[Stored data]
<<<<

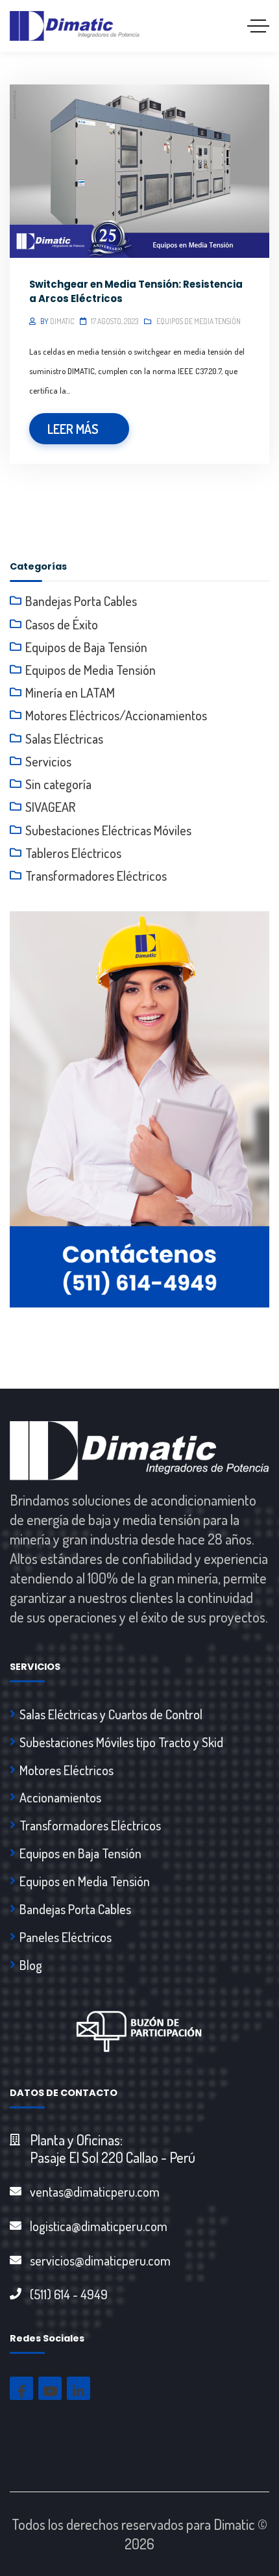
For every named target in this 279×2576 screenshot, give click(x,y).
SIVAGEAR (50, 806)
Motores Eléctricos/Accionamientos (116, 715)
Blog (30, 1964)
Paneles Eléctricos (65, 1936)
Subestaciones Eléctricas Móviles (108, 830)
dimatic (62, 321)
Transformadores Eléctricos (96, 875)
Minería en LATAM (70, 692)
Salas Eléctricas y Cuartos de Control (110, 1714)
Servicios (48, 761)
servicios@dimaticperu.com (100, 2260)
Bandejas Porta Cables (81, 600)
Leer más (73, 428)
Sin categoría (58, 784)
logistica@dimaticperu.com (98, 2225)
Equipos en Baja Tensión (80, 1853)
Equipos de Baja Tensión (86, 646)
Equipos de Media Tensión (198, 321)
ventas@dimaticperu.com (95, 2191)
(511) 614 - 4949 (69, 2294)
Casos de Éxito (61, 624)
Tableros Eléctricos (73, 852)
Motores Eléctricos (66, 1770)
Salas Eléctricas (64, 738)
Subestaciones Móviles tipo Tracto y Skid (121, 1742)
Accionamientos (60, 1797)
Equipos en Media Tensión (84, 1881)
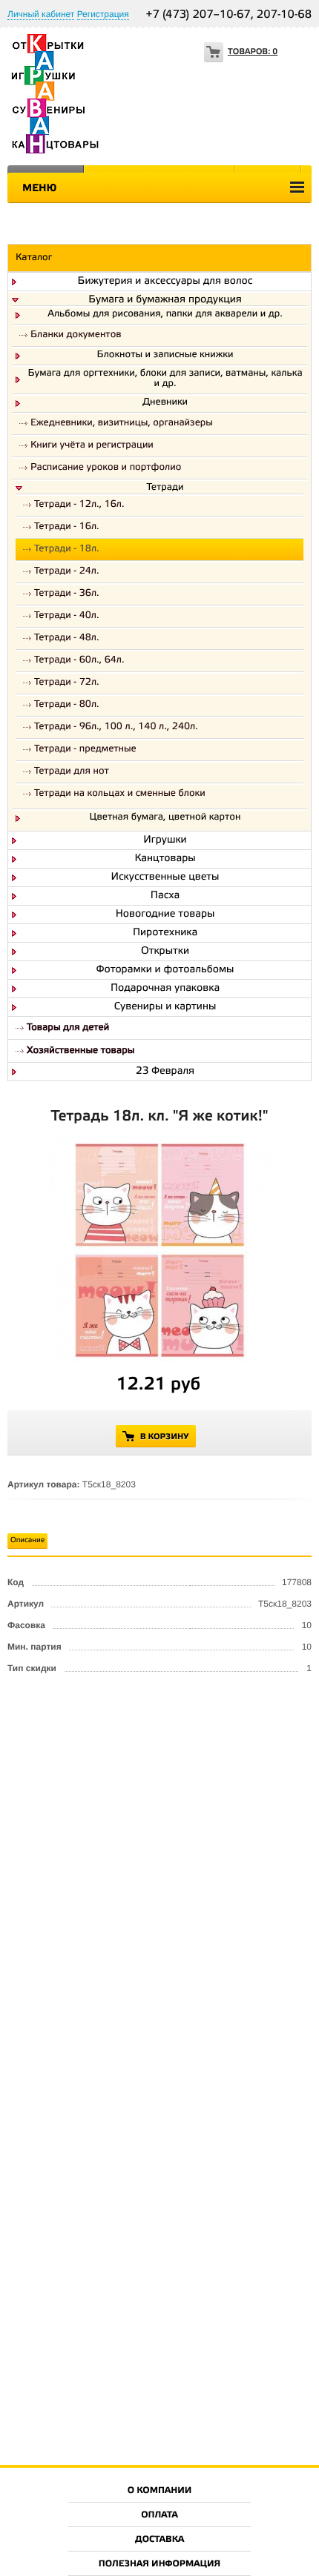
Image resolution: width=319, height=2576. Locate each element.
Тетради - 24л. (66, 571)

>>>>

Return every line holding the word "Motores" from the records.

● Result for this task:
Motores Eléctricos/Accionamientos (116, 715)
Motores Eléctricos (66, 1770)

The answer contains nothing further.